Authorities ban all energy drinks containing alcohol in Lebanon
The Daily Star
BEIRUT: Merchants have four months to comply with a new ban on the import, manufacturing and marketing of all energy drinks containing alcohol, caretaker Economy Minister Nicholas Nahas and caretaker Health Minister Ali Hasan Khalil announced Monday.
The decision follows two years of research which showed that alcohol and stimulants are “very dangerous when taken together,” Nahas told The Daily Star.
The Shura Council was consulted on the matter, and the General Secretariat of the Cabinet agreed to the ban, which was announced Monday.
The ban includes, but is not limited to, alcoholic beverages containing the common stimulants caffeine and taurine. According to the decree, the decision was made based on a suggestion by a committee acting with the Consumer Protection Association.
The combination of alcohol and caffeine has, Nahas said, caused “many casualties” in Lebanon.
While no precise study has been conducted into the number of hospitalizations directly related to the consumption of these beverages, Nahas said he was convinced that they posed a legitimate threat to the Lebanese public.
According to the decision, Lebanese merchants have four months to sell or otherwise dispose of their current stocks of these drinks.

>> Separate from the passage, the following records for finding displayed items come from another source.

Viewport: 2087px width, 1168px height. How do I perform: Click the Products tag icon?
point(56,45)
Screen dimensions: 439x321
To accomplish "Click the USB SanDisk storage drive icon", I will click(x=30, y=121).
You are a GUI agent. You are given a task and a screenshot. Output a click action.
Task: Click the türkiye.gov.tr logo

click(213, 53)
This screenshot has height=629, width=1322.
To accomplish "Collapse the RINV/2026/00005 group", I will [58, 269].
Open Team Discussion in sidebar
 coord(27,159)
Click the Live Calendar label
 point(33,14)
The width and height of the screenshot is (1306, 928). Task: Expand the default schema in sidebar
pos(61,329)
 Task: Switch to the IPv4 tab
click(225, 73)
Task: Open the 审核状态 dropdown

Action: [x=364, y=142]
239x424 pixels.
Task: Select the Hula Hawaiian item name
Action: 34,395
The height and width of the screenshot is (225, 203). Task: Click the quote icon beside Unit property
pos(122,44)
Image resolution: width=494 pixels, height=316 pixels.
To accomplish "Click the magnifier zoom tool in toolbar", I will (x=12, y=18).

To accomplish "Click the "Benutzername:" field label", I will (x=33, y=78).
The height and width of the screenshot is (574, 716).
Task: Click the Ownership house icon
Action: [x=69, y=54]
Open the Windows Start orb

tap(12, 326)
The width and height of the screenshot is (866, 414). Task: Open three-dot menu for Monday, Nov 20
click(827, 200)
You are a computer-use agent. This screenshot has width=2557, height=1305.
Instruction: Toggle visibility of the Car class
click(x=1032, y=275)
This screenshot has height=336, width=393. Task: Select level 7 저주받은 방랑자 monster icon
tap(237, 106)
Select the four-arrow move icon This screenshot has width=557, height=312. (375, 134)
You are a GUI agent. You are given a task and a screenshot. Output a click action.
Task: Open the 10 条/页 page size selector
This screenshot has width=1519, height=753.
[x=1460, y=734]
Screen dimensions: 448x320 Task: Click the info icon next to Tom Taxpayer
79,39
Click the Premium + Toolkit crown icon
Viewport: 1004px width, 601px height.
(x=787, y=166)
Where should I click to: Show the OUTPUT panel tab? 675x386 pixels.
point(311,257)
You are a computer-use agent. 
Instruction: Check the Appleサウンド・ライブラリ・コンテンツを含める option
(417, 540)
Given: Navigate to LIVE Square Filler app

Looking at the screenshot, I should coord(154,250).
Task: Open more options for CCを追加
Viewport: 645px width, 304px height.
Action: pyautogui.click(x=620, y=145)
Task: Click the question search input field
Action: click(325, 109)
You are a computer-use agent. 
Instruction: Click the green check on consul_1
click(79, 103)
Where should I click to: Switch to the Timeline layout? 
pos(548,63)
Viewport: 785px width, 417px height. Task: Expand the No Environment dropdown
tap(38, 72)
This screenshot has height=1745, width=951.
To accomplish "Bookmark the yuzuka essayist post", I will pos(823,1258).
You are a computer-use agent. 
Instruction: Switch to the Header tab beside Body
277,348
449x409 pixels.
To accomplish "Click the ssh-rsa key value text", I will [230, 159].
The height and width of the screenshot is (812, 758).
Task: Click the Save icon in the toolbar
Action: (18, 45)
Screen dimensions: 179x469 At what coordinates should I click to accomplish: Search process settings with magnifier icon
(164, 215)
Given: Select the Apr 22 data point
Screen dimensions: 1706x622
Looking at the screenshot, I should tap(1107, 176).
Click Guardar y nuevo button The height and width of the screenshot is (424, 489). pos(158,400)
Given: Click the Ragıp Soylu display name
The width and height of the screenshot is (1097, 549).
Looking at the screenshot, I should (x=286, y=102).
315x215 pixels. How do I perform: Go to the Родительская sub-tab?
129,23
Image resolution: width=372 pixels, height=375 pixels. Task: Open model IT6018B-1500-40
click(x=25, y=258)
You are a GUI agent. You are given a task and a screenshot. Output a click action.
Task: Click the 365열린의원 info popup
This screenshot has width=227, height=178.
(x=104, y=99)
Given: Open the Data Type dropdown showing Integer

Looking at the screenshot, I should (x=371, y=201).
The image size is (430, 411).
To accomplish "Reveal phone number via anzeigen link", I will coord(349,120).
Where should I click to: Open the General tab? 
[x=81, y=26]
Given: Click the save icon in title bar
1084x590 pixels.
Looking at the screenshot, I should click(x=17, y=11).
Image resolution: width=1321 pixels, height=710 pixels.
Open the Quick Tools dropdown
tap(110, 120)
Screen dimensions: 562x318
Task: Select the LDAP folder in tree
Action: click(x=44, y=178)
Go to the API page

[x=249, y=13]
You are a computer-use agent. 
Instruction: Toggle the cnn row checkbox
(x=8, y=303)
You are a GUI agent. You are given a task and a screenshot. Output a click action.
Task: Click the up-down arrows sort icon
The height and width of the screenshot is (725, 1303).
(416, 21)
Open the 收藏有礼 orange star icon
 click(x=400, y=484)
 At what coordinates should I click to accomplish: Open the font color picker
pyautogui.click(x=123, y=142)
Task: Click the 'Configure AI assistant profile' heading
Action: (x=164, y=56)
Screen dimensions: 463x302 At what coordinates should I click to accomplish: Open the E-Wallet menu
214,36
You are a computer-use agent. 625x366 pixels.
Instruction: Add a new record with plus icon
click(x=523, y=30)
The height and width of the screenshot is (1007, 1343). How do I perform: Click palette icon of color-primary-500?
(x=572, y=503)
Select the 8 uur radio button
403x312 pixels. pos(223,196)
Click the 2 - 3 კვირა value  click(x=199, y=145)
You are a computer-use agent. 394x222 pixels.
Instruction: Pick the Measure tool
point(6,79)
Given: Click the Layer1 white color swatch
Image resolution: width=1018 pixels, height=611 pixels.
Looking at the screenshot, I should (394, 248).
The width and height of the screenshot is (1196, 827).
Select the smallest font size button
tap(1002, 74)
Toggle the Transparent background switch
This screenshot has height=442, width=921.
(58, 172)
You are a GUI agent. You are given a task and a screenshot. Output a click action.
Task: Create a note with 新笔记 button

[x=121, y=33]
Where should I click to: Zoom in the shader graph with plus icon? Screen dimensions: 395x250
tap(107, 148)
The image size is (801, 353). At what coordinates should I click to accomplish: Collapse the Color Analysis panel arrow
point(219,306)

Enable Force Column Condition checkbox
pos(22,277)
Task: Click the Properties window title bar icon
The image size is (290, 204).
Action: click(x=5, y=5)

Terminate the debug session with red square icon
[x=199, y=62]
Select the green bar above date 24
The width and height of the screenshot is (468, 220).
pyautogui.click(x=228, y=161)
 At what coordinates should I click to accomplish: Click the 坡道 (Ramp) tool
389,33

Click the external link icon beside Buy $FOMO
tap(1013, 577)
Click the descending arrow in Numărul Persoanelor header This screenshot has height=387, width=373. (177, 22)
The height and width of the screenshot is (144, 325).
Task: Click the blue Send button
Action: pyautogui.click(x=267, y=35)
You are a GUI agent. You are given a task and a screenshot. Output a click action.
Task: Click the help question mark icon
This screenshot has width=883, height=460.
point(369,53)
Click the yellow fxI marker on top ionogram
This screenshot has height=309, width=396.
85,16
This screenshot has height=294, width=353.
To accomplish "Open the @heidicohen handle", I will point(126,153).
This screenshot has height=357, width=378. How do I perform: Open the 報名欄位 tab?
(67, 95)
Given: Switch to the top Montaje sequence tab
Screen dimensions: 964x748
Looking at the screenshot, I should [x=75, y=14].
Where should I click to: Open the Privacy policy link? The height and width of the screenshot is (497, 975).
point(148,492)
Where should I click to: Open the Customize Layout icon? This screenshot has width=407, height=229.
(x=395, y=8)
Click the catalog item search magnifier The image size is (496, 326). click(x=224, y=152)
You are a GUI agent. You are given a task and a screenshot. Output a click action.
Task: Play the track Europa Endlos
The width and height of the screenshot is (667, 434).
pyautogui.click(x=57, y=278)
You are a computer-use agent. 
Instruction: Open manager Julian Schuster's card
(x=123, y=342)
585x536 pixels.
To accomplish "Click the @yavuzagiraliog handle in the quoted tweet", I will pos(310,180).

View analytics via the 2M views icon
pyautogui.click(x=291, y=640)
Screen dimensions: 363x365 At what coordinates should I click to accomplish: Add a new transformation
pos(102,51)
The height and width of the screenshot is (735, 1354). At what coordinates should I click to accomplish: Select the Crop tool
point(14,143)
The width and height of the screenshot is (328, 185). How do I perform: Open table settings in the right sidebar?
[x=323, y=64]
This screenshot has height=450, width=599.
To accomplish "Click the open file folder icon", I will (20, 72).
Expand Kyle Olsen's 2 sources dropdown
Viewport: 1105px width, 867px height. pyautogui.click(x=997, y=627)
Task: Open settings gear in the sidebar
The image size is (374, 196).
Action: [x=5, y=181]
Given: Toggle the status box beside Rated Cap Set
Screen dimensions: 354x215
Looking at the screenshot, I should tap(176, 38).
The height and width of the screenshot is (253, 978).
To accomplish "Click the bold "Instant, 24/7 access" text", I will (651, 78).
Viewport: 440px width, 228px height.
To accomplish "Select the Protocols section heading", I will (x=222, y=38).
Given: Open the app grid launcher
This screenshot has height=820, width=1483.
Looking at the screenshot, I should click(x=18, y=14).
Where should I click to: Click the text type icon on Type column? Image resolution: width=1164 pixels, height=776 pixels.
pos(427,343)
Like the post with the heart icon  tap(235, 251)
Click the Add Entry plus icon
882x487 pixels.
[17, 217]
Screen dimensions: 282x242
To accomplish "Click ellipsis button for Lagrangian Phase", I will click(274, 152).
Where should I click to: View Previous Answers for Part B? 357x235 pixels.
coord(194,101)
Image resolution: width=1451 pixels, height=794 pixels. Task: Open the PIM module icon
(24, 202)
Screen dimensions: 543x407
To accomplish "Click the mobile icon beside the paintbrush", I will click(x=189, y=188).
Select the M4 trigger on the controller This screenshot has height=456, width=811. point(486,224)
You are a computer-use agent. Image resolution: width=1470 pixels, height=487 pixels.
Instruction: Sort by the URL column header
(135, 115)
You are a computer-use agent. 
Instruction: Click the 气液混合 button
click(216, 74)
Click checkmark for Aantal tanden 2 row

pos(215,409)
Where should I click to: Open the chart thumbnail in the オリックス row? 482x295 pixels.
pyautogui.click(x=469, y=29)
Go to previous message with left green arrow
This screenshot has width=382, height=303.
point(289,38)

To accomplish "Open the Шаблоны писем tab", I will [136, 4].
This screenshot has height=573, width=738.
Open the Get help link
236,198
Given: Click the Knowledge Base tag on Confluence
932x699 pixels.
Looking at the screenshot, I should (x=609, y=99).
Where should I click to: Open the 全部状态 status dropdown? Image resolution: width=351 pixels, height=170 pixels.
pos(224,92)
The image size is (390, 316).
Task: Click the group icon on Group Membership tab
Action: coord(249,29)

“There is a business implication. We don’t want to harm people,” Nahas said of the decision to include a four-month buffer period in the decree.
Alcoholic energy drinks such as XXL, which contains vodka, caffeine and taurine, have become staples at corner stores and gas stations around Beirut. XXL’s Lebanon Facebook page has garnered over 76,000 likes.
Nahas said the combination of alcohol and chemical stimulants posed a “real threat” to consumers, and the decision follows similar steps taken by governments across the world. The Food and Drug Administration, America’s national consumer protection agency, has declared caffeine an “unsafe ... additive” in alcoholic beverages.
The decree applies only to prepackaged alcoholic energy drinks, Nahas said. Individuals, for example, can still lawfully order a “vodka red bull” at any Lebanese bar.
Mixing caffeine and alcohol “should be forbidden” in bars, he said, but added that his ministry did not have the authority to make such a decree.
“If you want to mix in your house, that is not forbidden,” he said.